The model is essentially a set of equations that describe the physics of the geodynamo. The equations are continually solved, each solution advancing the clock forward about a week. At its longest stretch, the model ran the equivalent of 500,000 years, Glatzmaier said.
By studying the model, the scientists discovered that, as the geodynamo generates new magnetic fields, the new fields usually line up in the direction of the existing magnetic field.
"But once in a while a disturbance will twist the magnetic field in a different direction and induce a little bit of a pole reversal," Glatzmaier said.
These bits of a pole reversal are referred to as instabilities. They constantly occur in the fluid flow of the core, tracking through it like little hurricanes, though at a much slower pace—about one degree of latitude per year.

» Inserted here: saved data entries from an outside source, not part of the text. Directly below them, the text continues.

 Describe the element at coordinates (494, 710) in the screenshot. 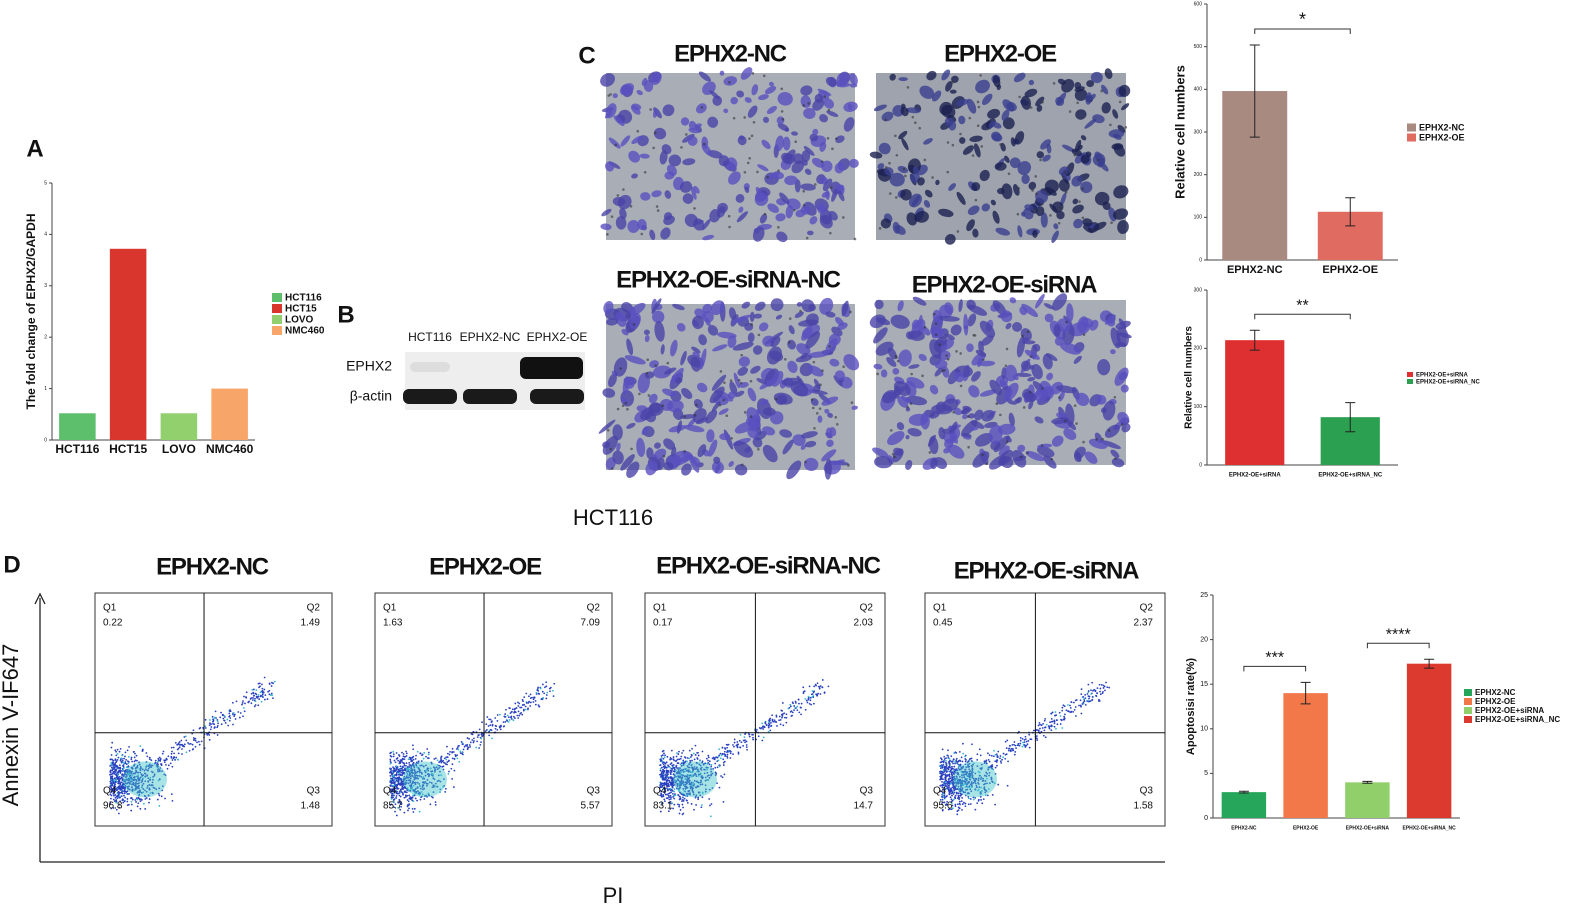

I see `flow-plot` at that location.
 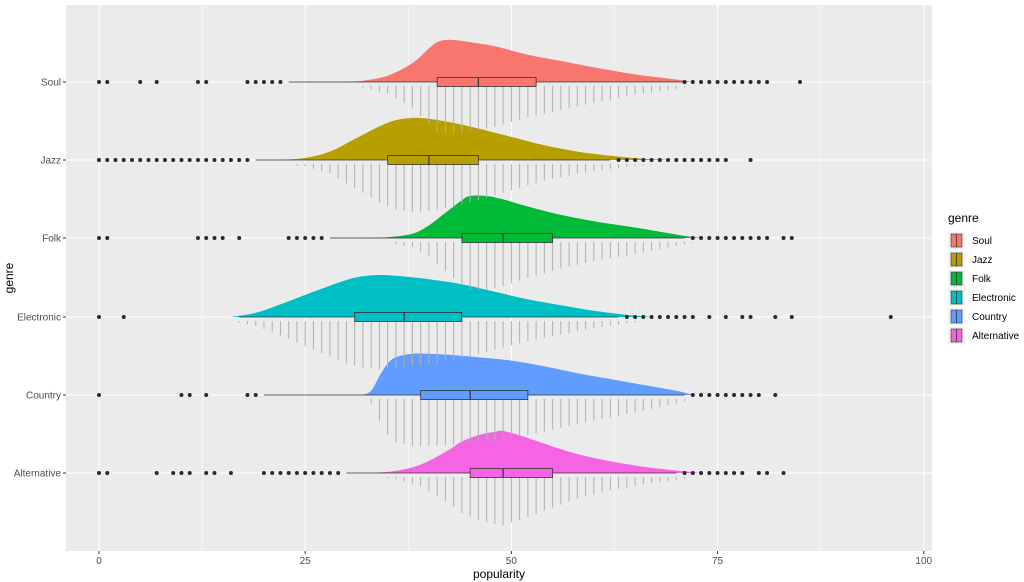 I want to click on box-alternative, so click(x=512, y=473).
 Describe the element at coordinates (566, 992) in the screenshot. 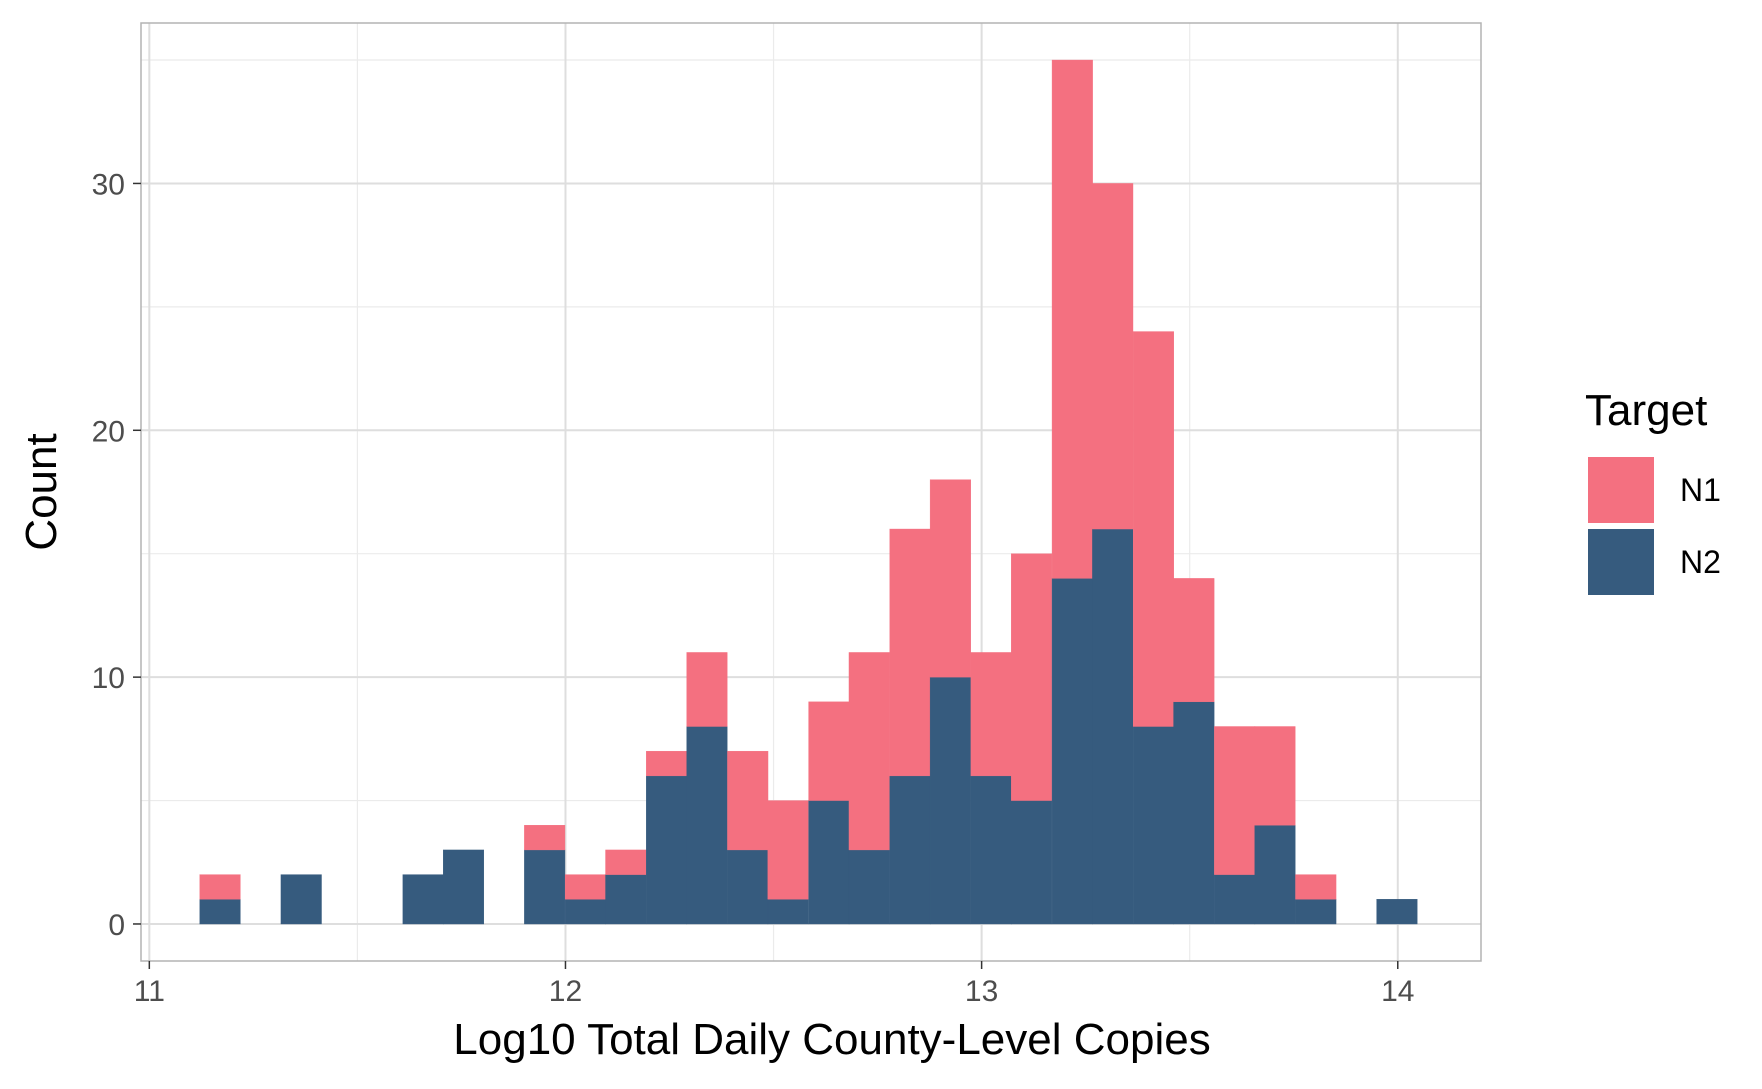

I see `x-tick-label: 12` at that location.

Typically, instabilities are temporary. But on very rare occasions, conditions are favorable enough that the reversed polarity gets bigger and bigger as the original polarity decays. If this new polarity takes over the entire core, it causes a pole reversal.
"It's a very complicated, chaotic system, and it has a life of its own," Glatzmaier said.

Weak Spot

Peter Olson, a geophysicist at Johns Hopkins University in Baltimore, Maryland, said scientists can now pinpoint the core-mantle boundary where these instabilities in the magnetic field are happening.
One such disturbance Olson has been observing recently formed over the east-central Atlantic Ocean. Like a little hurricane, the anomaly swept toward the Caribbean and is moving up in the direction of North America.
"It's a new one, a little thing," Olson said. "Time will tell whether it develops into something significant. But it is here in the North Atlantic, moving towards the Pentagon. We can track it over the next couple of decades."
Instabilities such as this, Olson added, are causing Earth's magnetic field to weaken. Today the field is about 10 percent weaker than it was when German mathematician Carl Friedrich Gauss first began measuring it in 1845. Some scientists speculate the field is headed for a reversal.